We introduce two variants of proper vertex colourings with imposed
partial ordering on the set of colours. One variant shows close
connections to a fundamental problem in graph theory (directed graph
homomorphism). We study the border between tractability and
intractability for both variants.
We will assume that the vertices of a graph G are integers
from 1 to |V(G)|, and this vertex set will be
considered as a completely ordered set. The set of colours also comes
with a prescribed ordering C=(C,≤), but is only
required to form a partially ordered set. An ordered colouring
of G is a proper vertex colouring with colours
from C satisfying additional requirements.

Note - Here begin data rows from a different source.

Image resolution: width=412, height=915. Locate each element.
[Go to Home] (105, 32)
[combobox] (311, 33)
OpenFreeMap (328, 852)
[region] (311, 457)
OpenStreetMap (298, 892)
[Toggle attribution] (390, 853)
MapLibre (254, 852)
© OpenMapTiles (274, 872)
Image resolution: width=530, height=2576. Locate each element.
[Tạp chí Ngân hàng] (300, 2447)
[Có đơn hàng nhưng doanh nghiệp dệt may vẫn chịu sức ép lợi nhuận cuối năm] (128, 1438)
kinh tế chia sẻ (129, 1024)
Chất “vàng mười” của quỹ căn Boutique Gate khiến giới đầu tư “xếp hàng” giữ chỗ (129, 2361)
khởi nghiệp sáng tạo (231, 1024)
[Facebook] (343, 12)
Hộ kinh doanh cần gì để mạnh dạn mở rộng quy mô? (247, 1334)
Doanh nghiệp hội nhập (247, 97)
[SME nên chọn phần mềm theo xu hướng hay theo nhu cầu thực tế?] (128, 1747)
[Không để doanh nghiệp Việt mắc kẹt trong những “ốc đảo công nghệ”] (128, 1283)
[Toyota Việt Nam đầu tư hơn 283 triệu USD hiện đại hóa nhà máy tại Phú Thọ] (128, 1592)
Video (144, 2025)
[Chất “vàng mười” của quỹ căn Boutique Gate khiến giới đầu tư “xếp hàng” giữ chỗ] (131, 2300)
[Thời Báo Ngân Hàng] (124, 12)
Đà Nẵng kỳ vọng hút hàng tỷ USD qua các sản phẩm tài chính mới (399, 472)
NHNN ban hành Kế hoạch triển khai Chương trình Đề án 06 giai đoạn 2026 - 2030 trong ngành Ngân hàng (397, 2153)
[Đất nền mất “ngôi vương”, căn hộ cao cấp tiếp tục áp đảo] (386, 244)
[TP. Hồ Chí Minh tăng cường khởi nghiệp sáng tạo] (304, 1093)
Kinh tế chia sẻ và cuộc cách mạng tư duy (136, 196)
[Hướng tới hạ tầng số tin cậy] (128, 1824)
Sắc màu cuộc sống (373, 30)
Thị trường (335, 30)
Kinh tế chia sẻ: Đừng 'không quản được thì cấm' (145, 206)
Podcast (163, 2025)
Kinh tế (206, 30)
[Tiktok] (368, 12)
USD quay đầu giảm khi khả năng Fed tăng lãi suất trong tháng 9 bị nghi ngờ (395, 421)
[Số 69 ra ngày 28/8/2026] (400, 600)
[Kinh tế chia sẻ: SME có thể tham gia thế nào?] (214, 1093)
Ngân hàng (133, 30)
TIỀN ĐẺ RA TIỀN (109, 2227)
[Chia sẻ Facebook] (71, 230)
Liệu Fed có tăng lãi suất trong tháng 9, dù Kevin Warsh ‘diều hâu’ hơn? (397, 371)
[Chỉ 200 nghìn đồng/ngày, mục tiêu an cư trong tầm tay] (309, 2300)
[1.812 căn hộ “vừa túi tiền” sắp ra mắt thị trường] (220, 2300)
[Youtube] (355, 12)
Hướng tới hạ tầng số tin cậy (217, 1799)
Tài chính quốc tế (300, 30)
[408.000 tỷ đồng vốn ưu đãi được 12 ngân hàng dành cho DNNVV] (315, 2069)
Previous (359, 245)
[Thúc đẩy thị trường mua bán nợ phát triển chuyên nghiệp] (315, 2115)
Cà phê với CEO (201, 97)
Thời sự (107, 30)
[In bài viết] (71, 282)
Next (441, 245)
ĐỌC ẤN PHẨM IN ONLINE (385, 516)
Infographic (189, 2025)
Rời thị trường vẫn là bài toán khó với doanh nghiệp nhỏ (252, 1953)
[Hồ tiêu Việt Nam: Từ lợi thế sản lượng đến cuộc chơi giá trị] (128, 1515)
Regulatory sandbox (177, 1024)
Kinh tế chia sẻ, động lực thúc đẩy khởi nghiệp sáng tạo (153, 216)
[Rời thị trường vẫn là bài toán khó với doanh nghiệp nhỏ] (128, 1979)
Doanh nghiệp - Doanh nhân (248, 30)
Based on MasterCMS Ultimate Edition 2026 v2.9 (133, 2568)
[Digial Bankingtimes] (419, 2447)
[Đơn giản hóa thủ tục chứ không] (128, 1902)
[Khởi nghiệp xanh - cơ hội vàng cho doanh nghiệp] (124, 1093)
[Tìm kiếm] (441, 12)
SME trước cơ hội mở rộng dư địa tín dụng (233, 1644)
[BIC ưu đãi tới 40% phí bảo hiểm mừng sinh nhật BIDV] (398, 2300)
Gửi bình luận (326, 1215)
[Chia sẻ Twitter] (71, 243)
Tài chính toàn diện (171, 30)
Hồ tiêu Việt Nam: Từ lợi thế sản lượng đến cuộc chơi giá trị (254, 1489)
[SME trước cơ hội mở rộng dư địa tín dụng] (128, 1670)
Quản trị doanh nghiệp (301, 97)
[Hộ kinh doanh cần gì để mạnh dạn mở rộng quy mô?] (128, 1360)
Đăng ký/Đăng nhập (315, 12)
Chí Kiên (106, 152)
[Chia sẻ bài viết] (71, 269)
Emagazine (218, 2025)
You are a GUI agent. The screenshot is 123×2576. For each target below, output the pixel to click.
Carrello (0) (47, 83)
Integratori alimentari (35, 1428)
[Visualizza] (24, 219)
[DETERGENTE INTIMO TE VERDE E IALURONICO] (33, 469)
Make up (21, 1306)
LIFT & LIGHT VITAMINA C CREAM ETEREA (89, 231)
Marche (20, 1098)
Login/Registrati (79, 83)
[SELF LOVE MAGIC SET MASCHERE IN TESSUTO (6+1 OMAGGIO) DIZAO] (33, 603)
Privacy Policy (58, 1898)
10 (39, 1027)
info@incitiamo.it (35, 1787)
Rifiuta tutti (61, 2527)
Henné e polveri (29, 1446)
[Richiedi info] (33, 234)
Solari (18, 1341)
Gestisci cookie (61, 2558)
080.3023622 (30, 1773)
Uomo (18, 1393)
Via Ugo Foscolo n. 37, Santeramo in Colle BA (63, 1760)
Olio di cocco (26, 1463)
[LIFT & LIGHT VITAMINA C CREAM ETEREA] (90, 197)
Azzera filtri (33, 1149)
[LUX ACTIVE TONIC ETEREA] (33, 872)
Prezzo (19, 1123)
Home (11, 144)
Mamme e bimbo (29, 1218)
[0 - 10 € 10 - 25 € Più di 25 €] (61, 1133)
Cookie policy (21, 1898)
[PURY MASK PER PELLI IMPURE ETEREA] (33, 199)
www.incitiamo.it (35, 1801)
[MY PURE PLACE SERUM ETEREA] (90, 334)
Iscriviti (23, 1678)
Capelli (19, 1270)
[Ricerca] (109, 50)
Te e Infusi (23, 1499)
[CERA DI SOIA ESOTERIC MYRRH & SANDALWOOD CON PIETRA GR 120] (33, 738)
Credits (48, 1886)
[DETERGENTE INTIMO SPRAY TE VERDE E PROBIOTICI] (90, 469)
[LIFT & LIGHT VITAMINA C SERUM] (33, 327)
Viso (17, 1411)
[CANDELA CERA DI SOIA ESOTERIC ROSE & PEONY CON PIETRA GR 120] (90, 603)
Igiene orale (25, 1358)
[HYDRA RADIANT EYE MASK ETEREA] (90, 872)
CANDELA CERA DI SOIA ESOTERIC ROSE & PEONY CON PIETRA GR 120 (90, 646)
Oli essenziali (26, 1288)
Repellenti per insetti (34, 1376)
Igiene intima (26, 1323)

In the first type of ordered colouring, for every two colours
a,b in C with
a ≤ b we require that every vertex
coloured a is smaller than every vertex
coloured b (according to the complete order of the vertex
set). In the second variant, for every two colours
a,b in C with
a ≤ b, the requirement that a
vertex u coloured a is smaller than a
vertex v coloured b is imposed only
if u and v are adjacent in G.
Our main interest in this talk will be complexity issues: for a fixed
colour poset C=(C,≤), how easy is it to check if a
given graph G allows one of the types of ordered colourings
above.
(This is joint work with Arvind Gupta, Ján Maňuch, Ladislav
Stacho, and Xiaohong Zhao (Simon Fraser University, Canada).)